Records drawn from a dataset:

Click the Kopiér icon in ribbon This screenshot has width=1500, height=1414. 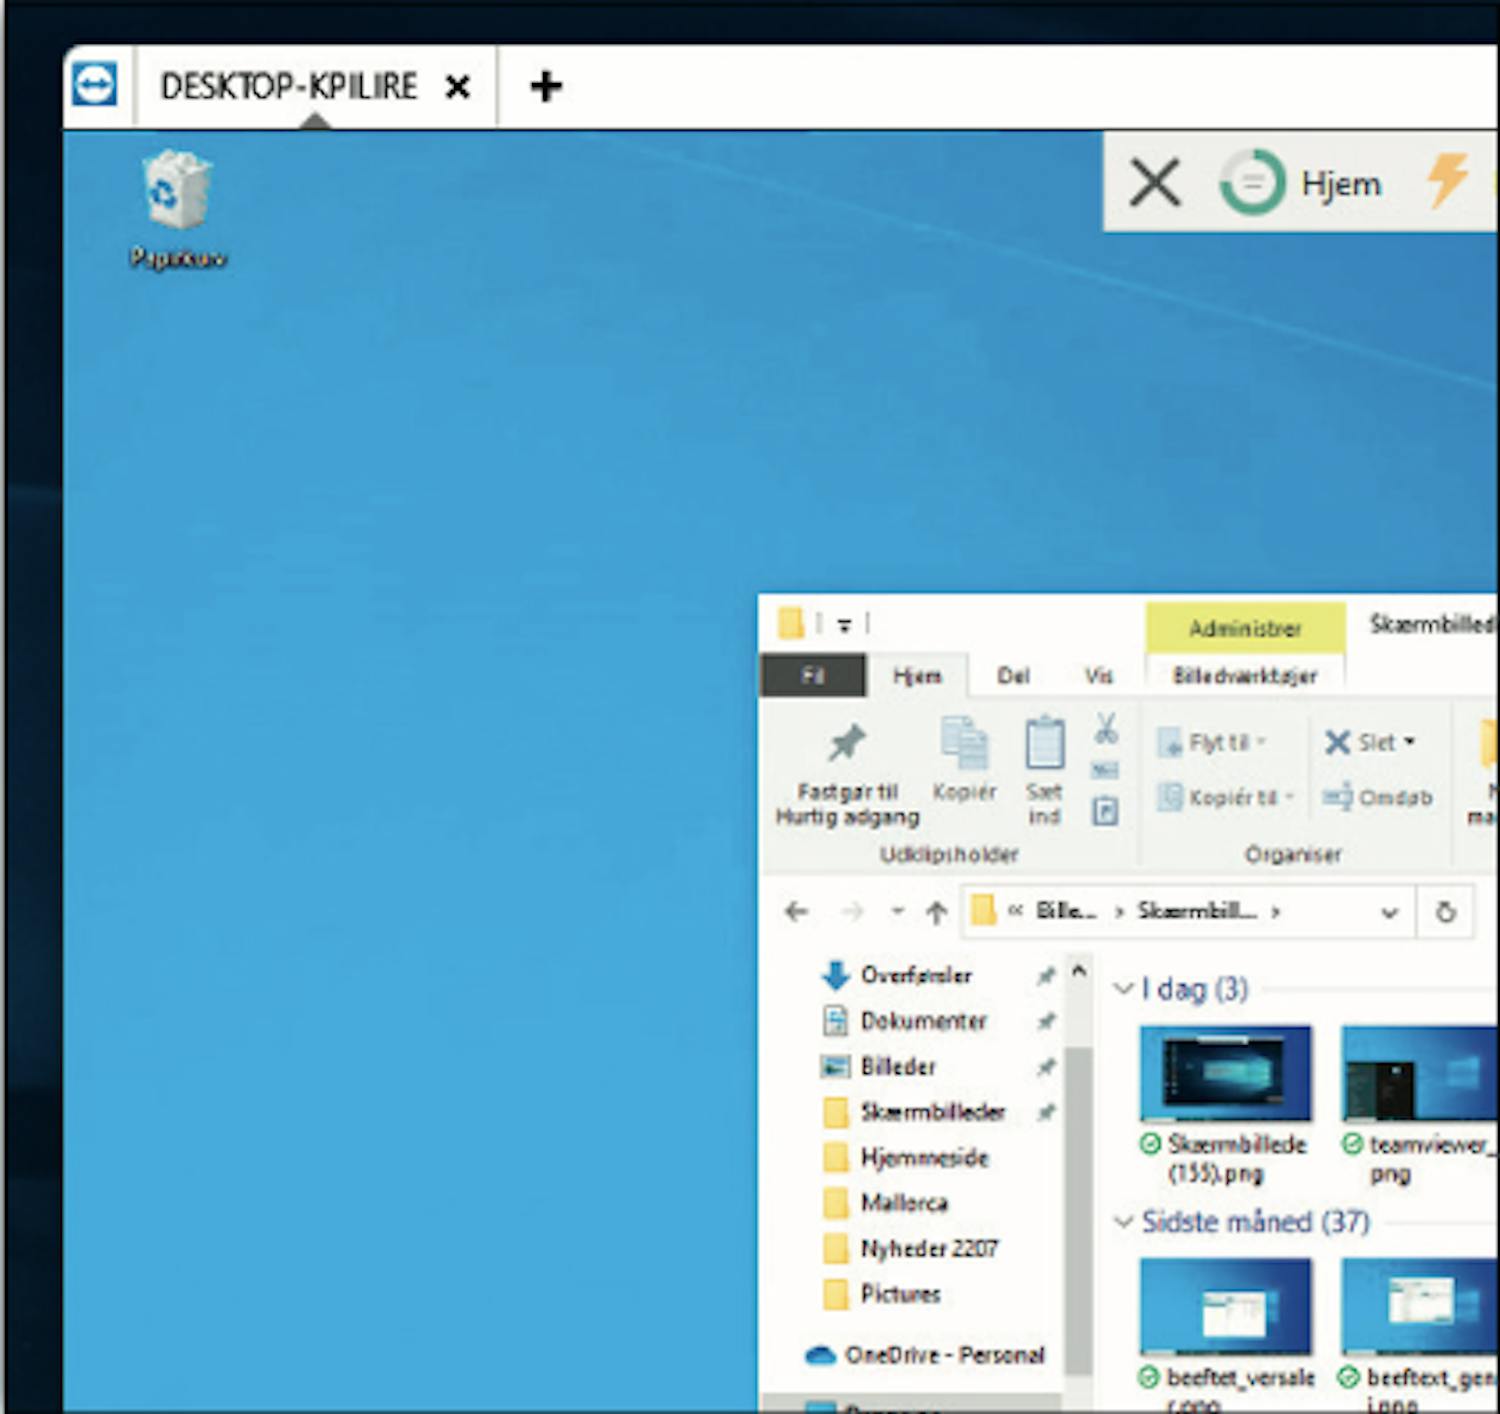point(963,745)
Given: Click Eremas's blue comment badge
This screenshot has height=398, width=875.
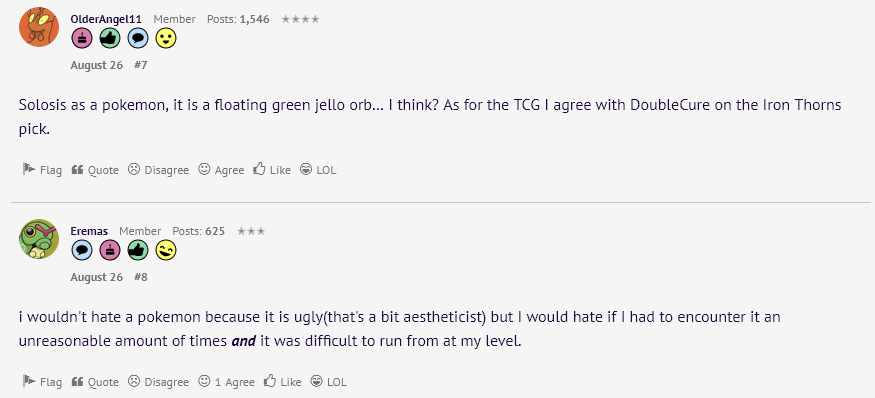Looking at the screenshot, I should click(82, 251).
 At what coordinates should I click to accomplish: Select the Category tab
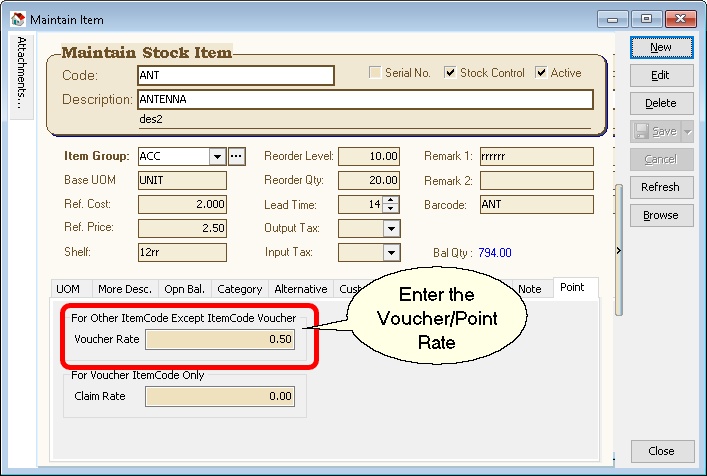(239, 289)
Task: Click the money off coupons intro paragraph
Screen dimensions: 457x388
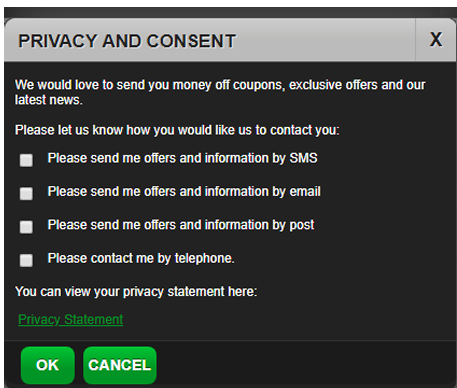Action: tap(220, 92)
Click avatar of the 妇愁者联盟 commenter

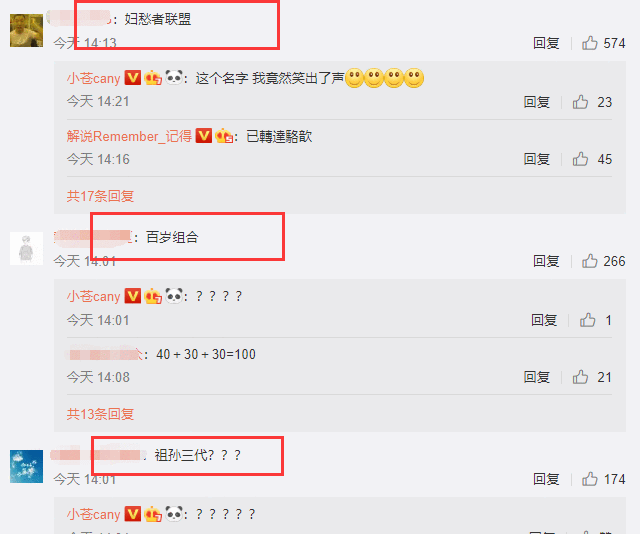coord(27,31)
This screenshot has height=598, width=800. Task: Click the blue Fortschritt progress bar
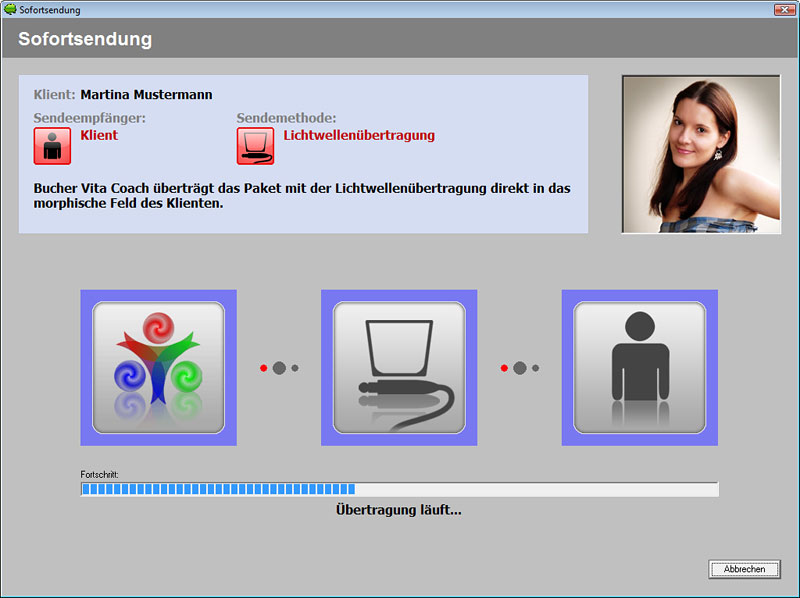(398, 489)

#### Goal of the exercise:
Pictures stay out. Return exactly the lines from the one with "Given: Click Eremas's blue comment badge" through the last line of the data.

#### Solution to the exercise:
Given: Click Eremas's blue comment badge
This screenshot has height=398, width=875.
Looking at the screenshot, I should click(82, 251).
 At what coordinates should I click to accomplish: Select the Category tab
(239, 289)
Task: Click the money off coupons intro paragraph
Screen dimensions: 457x388
Action: tap(220, 92)
Click avatar of the 妇愁者联盟 commenter

coord(27,31)
This screenshot has height=598, width=800. Task: Click the blue Fortschritt progress bar
(398, 489)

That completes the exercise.